• **WORK TASK 1**: According to the blog text, what share of whites in Kentucky told a pollster they voted on account of race?
• **WORK TASK 2**: Please quote the stretch of the blog text from "Don't buy any" through "on the planet!".

• **PAGE TEXT**:
----

Don't buy any of it? Think that's all a bunch of tofu-sucking New Agey bulls-- and Obama is really a dangerously elitist political salesman whose inexperience will lead us further into darkness because, when you're talking national politics, nothing, really, ever changes? [Yep] I understand. I get it. I often believe it myself. Not this time.

Dick Cheney on a Segway

I am evolving! It's a new way of being on the planet!

[By the way, I have nothing against: "...The appeal, the pull, the ethereal and magical thing that seems to enthrall millions of people from all over the world, that keeps opening up and firing into new channels of the culture..." It's real, it just happens to be discoverable in the Church founded by Jesus Christ 2,000 years ago. And not in "swirling vibrational energies." Rather it's about giving up self-love, and taking up ones cross, and following.]

Posted by John Weidner at 09:16 AM | Comments (3)

June 03, 2008

Tip-toe around a little problem...

Yet another Dem lays the groundwork for blaming Obama's coming defeat on racism. It's got to be racism; a repudiation of Leftism or infanticide or "change" can't possibly happen in a country that is eager for higher taxes, racial quotas, feminism, and more government control of everything! Of course Mr Cohen has to tip-toe around a wee teensy little problem....This is a primary, and no Republicans are involved. (Thanks to Hugh)

....I tell them, for I am wont to please, that this campaign is indeed great when, as history will record, it is not. I have come to loathe the campaign.

I loathe above all the resurgence of racism -- or maybe it is merely my appreciation of the fact that it is wider and deeper than I thought. [And it is all among DEMOCRATS. You Lefties have, for decades, been delighted when you could claim (usually dishonestly) that Republicans are racist.The biter is bit.] I am stunned by the numbers of people who have come out to vote against Barack Obama because he is black. I am even more stunned that many of these people have no compunction about telling a pollster they voted on account of race -- one in five whites in Kentucky, for instance. [You "opinion leaders" have TAUGHT them to think in terms of interest groups, not individual worth. And now you are surprised?] Those voters didn't even know enough to lie, which is what, if you look at the numbers, others probably did in other states. Such honesty ought to be commendable. It is, instead, frightening...

----

• **DATA EXTRACT**:
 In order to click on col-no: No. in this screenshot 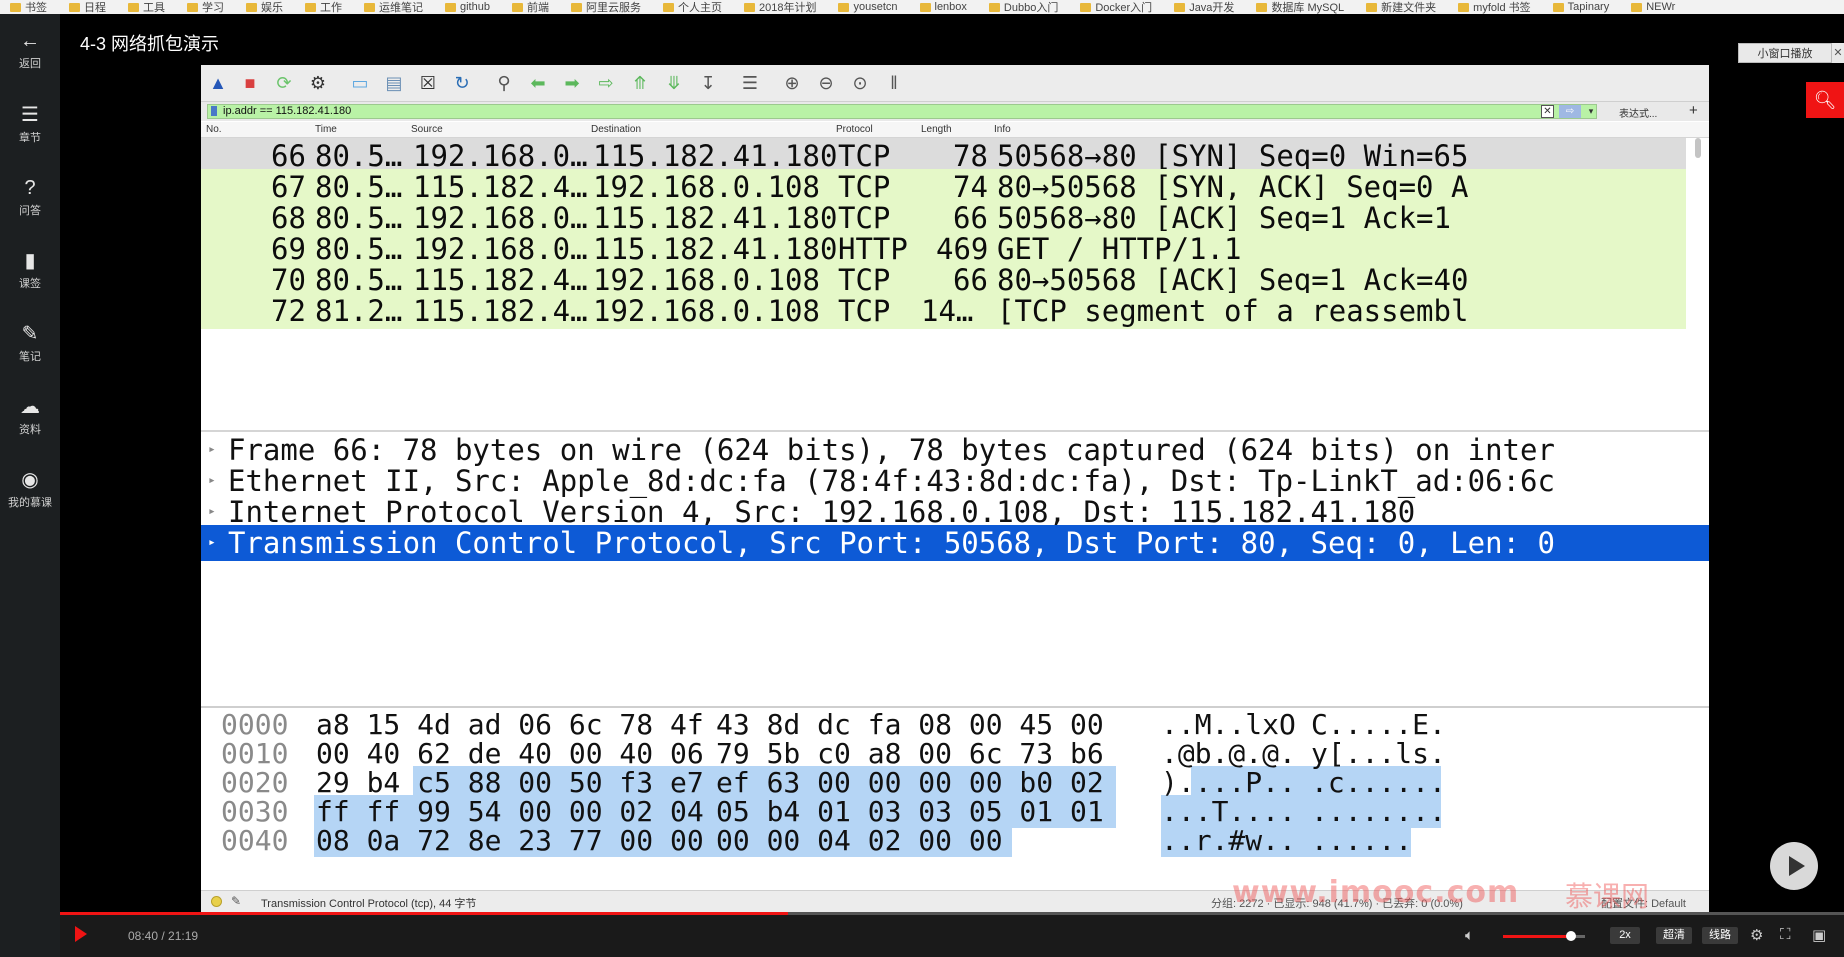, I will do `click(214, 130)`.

----

• **EXERCISE OUTPUT 1**: One in five.

• **EXERCISE OUTPUT 2**:
Don't buy any of it? Think that's all a bunch of tofu-sucking New Agey bulls-- and Obama is really a dangerously elitist political salesman whose inexperience will lead us further into darkness because, when you're talking national politics, nothing, really, ever changes? [Yep] I understand. I get it. I often believe it myself. Not this time.

Dick Cheney on a Segway

I am evolving! It's a new way of being on the planet!